■ Your task ■
Please repeat, word for word, the stretch of the Medicare post from "When I medically" through "my state pension.".

How does one get Medicare
I have a 1 page form (front & back) that doctors can fill out to describe your limitations to Social Security in detail so that SSA doesn’t have to try to infer your limitations from the hundreds if not thousands of medical documents they receive. Sometimes it seems to be helpful. If you want it, send me a message with your e-mail address & I will get it to you.
How does one get Medicare
Hi Cheryl, I worked 13 years as a state employee and medically retired under the public employees retirement system at the age of 39. I started receiving my disability pension from the State of Oregon nearly right away. Even though I was getting my pension, I was able to get Social Security (SSDI). I started receiving cash benefits (SSDI) from Social Security approxmately 1 year after my original filing date and I got medicare 2 years after my original filing date. Today I receive both my disability pension from the state & my SSDI from Social Security. I have medicare through SSA & a medicare supplement through the public employees retirement system.
When I medically retired from the state, I took out a loan to cover the cost of COBRA until I got on medicare. I paid the loan payments with my state pension.

■ Data supplied ■
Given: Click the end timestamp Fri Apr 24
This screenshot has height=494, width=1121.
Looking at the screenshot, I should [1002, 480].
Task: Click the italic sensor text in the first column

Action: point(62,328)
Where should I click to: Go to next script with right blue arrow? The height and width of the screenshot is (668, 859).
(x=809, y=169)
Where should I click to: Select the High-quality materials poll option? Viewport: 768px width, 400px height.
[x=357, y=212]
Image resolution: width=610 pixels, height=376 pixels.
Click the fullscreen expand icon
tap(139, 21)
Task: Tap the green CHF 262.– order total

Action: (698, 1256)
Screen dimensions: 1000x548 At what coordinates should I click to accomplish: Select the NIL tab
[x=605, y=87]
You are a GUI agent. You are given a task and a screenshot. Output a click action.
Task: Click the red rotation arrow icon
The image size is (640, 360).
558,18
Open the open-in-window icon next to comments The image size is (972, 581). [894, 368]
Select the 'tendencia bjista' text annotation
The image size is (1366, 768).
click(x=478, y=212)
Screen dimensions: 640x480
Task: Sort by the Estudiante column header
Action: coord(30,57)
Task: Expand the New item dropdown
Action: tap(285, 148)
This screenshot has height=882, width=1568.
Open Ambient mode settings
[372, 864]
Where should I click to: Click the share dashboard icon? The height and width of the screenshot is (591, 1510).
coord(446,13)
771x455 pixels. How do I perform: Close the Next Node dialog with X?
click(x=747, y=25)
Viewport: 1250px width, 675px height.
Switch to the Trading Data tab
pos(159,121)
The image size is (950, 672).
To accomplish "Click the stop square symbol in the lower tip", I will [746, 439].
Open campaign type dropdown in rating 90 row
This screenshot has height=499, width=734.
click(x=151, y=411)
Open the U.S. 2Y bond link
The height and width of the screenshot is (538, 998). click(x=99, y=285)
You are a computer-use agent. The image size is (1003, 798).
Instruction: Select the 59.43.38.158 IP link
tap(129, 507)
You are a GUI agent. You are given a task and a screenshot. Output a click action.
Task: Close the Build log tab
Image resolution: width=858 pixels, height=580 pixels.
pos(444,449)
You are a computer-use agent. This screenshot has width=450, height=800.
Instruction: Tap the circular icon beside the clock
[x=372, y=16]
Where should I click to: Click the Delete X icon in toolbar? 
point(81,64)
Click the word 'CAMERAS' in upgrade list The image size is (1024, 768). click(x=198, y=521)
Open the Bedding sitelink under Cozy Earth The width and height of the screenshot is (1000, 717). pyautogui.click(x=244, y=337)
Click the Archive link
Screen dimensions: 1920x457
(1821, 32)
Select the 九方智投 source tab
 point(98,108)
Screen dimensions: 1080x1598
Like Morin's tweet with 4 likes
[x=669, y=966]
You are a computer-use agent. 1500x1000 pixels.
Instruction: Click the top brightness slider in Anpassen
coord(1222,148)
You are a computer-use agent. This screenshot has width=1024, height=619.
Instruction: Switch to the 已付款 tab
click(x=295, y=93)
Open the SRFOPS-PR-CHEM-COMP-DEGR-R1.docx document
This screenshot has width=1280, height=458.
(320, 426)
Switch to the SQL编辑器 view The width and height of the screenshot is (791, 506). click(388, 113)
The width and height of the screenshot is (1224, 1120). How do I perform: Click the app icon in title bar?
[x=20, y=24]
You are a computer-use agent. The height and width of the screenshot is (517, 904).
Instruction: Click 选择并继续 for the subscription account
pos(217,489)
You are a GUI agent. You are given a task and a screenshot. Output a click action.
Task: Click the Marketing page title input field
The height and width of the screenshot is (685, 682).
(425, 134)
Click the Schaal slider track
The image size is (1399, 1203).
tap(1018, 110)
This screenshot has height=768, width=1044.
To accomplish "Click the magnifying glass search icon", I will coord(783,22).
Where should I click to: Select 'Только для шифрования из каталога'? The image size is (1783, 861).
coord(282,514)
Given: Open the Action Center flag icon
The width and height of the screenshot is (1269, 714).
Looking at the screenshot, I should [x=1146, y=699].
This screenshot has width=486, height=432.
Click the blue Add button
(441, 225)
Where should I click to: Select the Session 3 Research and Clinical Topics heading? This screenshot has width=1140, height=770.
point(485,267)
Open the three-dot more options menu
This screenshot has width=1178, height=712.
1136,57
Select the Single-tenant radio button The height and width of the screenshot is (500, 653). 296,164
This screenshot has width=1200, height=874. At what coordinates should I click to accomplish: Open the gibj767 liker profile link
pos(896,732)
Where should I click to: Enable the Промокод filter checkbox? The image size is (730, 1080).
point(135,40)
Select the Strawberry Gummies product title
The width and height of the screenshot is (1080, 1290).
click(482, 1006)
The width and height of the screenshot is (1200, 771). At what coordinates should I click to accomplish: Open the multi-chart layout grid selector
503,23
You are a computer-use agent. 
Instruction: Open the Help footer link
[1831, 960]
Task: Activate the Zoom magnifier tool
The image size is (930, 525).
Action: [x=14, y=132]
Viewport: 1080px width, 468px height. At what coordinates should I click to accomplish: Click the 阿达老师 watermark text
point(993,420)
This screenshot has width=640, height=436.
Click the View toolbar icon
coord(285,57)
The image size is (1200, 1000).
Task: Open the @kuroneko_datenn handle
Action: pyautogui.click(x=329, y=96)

■ Your solution ■
When I medically retired from the state, I took out a loan to cover the cost of COBRA until I got on medicare. I paid the loan payments with my state pension.